Data integrity and bias mitigation
- Key focus: Ensuring that data fueling AI models is accurate, representative, and continuously monitored for shifts or biases.
- What it involves: Documented processes to validate data, detect potential biases, and address “model drift” as market conditions evolve. RAG can help maintain transparency by grounding outputs in verifiable data, reducing spurious or discriminatory results. Most critical are rigorous evaluation loops—preferably automated—that measure performance against clear benchmarks. This feedback alerts insurers to subtle biases, enabling them to refine their models or datasets and promptly correct any unfair or discriminatory outcomes.
- Why it matters: By swiftly identifying and addressing inaccuracies and biases, insurers minimize the risk of unfair underwriting or claims decisions.
Documentation and audit trails
- Key focus: Creating transparent records of model decisions, version updates, and validation outcomes.
- What it involves: Tracking all relevant information—such as RAG citations, model changes, and evaluations (human reviewed or model graded). RAG, combined with human oversight, helps tie each output to verifiable data, forming a clear paper trail of evidence.
- Why it matters: Thorough documentation demonstrates compliance, highlights how blind spots are proactively addressed, and makes it easier to pinpoint—and correct—potential sources of discrimination.
Accountability and transparency
- Key focus: Defining governance structures and clear responsibilities across AI initiatives.
- What it involves: Insurers should establish cross-functional committees (including actuarial, underwriting, legal, and compliance) to vet models for both technical soundness and ethical implications.
- Why it matters: Regulators want clarity on who “owns” AI decisions. A well-defined chain of accountability aligns with the NAIC model bulletin’s focus on fair, traceable outcomes.

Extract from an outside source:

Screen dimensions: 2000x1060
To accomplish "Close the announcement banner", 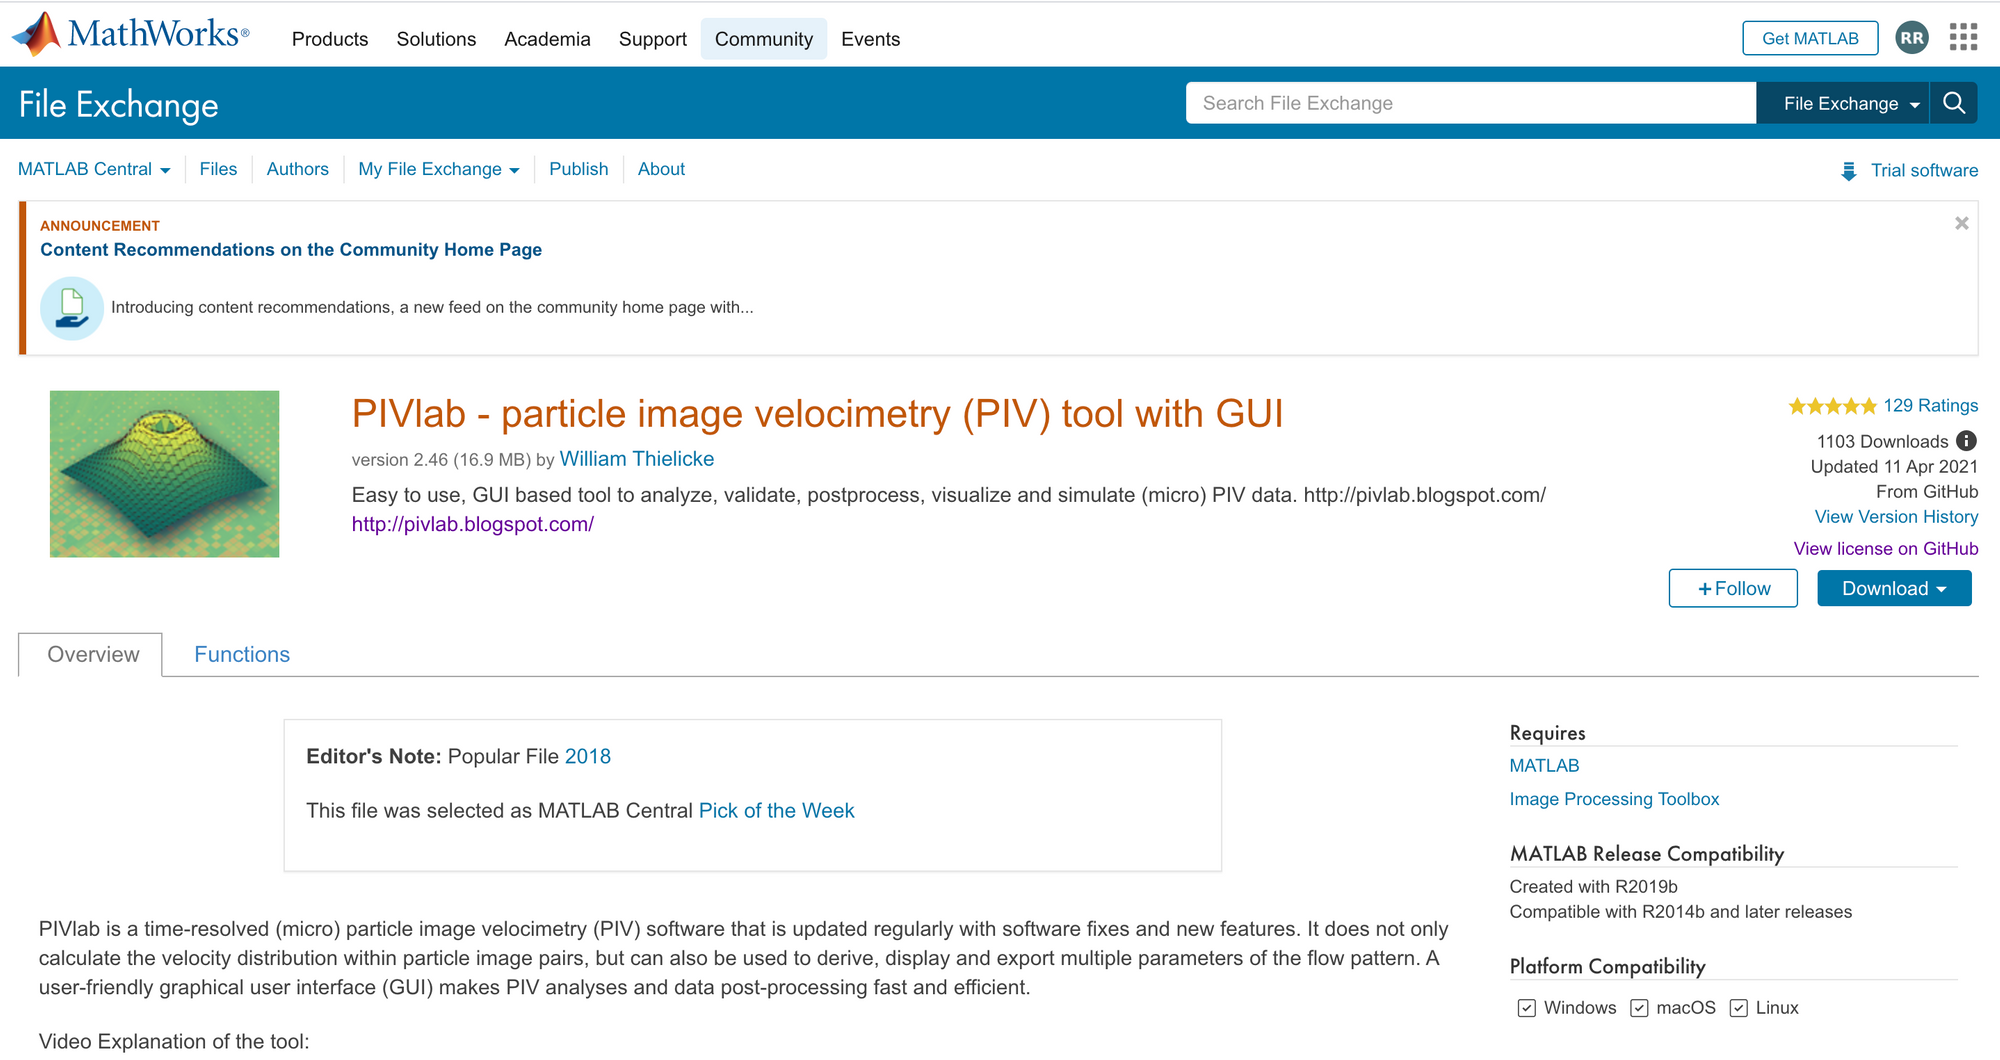I will (1961, 223).
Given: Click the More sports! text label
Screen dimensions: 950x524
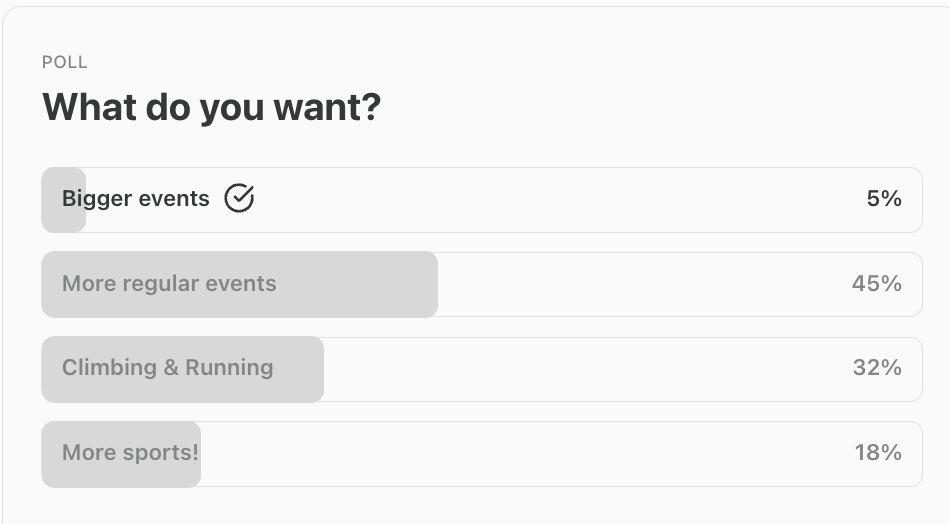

Importantly, our approach does not propose using LLMs as a rating engine themselves. Rather, these LLM systems unify data so that transparent, well-established actuarial methodologies (like GLMs) can incorporate newly available features. Distinguishing between the data extraction phase and the rating phase helps ensure alignment with regulatory goals of clarity, fairness, and traceability.

In short, the NAIC model bulletin underscores that robust evaluations, structured RAG approaches, and “human in the loop” feedback are not mere technical extras; they are central to a governance structure that emphasizes fairness, traceability, and accountability when working with LLMs.

5. Looking ahead: The long-term impact of AI on actuarial practices

Moving forward, we can expect LLMs to play an increasingly central role, not by replacing the actuarial toolkit but by enriching it. Where established models such as GLMs once struggled with sparse or unstructured information, LLM-driven methods now translate text into structured signals that feed seamlessly into existing actuarial workflows. This pivot—evolving from static data analysis to real-time, dynamic queries that drive business decisions—holds tremendous potential for innovation in underwriting, pricing, and risk management.

Yet none of these technical advances can succeed without rigorous evaluation. In an industry rightly concerned with fairness, equity, and regulatory compliance, robust testing frameworks and transparent documentation are indispensable. Evaluations that blend human reviewers with AI-assisted scoring create a feedback loop to continually refine performance. NAIC’s model bulletin on AI codifies the need for precisely this type of governance, pointing insurers toward robust AIS programs capable of monitoring data integrity, bias, and consistent decision-making.

Today, the industry stands at the threshold of a new era in data-driven actuarial work. The tools and frameworks described here—RAG pipelines, embedding-based retrieval, structured output formats, and iterative evaluations—provide a blueprint for leveraging LLMs responsibly and effectively. With thoughtful governance and a continuous learning mindset, actuaries can harness these AI technologies to uncover ever deeper insights, deliver more precise risk assessments, and ultimately raise the standard for how insurance is modeled and priced.